Florida, Texas and North Carolina Remain Highest Hurricane Risk

Chris Westfall
Chris Westfall

Three states remain at highest risk of a destructive hurricane losses in 2012, although the overall probability of landfall in the current season is below longer-term norms, according to the latest extended forecast by Colorado State University (CSU) researchers.

Florida has a 47% probability of any named hurricane hitting the state in 2012 and a 19% chance of a major hurricane (category 3, 4 or 5) making an impact. Texas is second, with 30% chance of any hurricane hitting the Lone Star State and 11% of a major hurricane.

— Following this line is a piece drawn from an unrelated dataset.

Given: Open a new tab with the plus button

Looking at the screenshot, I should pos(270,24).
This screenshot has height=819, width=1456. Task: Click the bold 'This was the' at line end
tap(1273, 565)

North Carolina is third with 26% of any named hurricane impacting the state and 7% chance of a major hurricane hitting in 2012.

All probabilities for each state, however, are between one and three percent below their longer term averages, said CSU researchers William Gray and Philip Klotzbach in their June 1 report calling for a less active storm season.

“We foresee slightly below-average activity for the 2012 Atlantic hurricane season,” the updated report issued Friday says. “We anticipate a slightly below-average probability of United States and Caribbean major hurricane landfall.”

Despite the call for a quieter North American hurricane season, CSU did revise its forecast upwards for the over number of storms in 2012 to 13 tropical storms (from 10) and five hurricanes (from four). The number of major hurricanes hitting the U.S. remained at two.

The revisions were made from CSU’s April forecast based on changes in atmospheric conditions, the researchers noted.

“We have increased our numbers slightly from our early April forecast, due largely to our uncertainty as to whether an El Niño will develop later this summer and to marginal Atlantic basin conditions,” the report said.